Universes deployed using YugabyteDB Anywhere include following node [alerts](../../alerts-monitoring/alert/) by default:

- DB Instance Down. A node is unreachable or down.
- DB Node Restart. The operating system rebooted.
- DB Instance Restart. A YugabyteDB process restarted (outside of a universe update).

If you are notified of one of these alerts, you can take the following steps.

## DB Instance Down

This alert fires when Prometheus is unable to scrape a node for metrics for (by default) more than 15 minutes.

#### What to do

1. Check the universe **Nodes** tab **Status** column.

1. If the status is Unreachable, confirm whether the host is up and reachable via your cloud provider (for example, AWS EC2) or on-premises environment.

1. If the host is down, restart it from the cloud console or equivalent.

    If necessary, follow the steps in [Replace a live or unreachable node](../../manage-deployments/remove-nodes/#replace-a-live-or-unreachable-node) to replace the node.

1. If the host is running, check the status of the node_exporter process. Prometheus uses the node_exporter service to export metrics, and if the service is down, the node will appear unreachable.

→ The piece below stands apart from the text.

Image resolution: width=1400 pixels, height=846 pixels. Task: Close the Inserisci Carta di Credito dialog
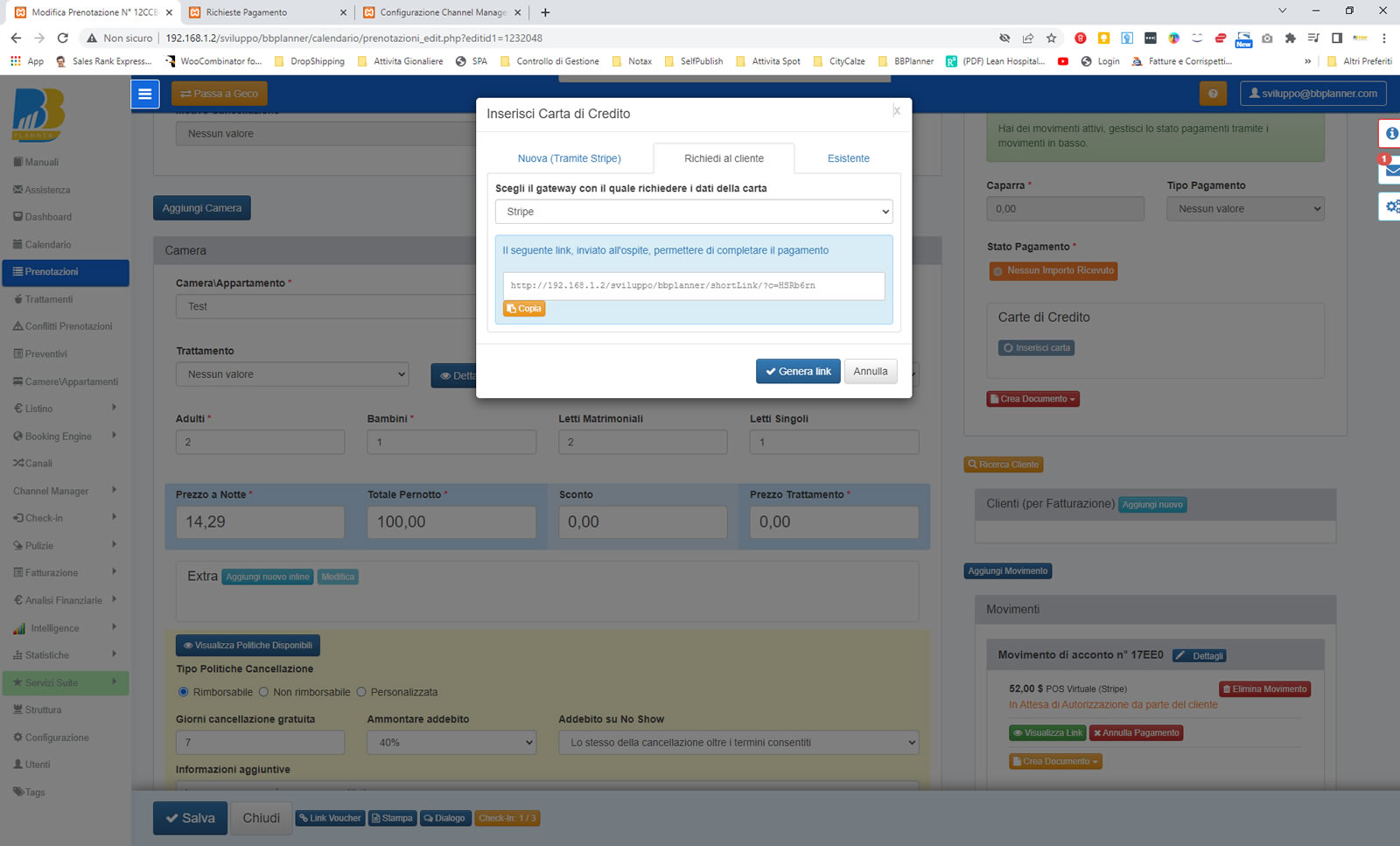[896, 111]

    - Connect to the node and check the status of node_exporter by running the following command:

        ```sh
        ps -ef | grep node_exporter
        systemctl status node_exporter
        ```

    - Restart node_exporter if needed:

        ```sh
        sudo systemctl restart node_exporter
        ```

    - Confirm node_exporter access at `http://<node_ip>:9300`.

## DB Node Restart

This alert tracks OS-level restarts using the `node_boot_time` metric.

#### What to do

1. SSH into the host and check if the reboot was planned or due to an issue.

1. Check logs as follows:

    ```sh
    cat /var/log/messages | grep -i reboot
    ```

    For Ubuntu:

    ```sh
    journalctl --list-boots
    ```

1. Check for other causes, such as power loss, kernel panic, or scheduled reboots.

## DB Instance Restart

This alert fires when a YugabyteDB process (TServer or Master) restarts without a planned update.

#### What to do

1. SSH into the node and inspect the following logs:

    - YugabyteDB logs (`/home/yugabyte/tserver/logs/` or `/mnt/d0/yb-data/tserver/logs/`).
    - OS logs, for memory pressure or crash signals.

    Look for FATAL logs; the presence of a FATAL log file that corresponds with the time of the failure is a positive indicator for a crash and analyzing this log will likely point to the root cause.

1. Check whether a core dump or out of memory event occurred.

1. If a user or automation restarted the process, confirm the intent and whether alerts can be tuned.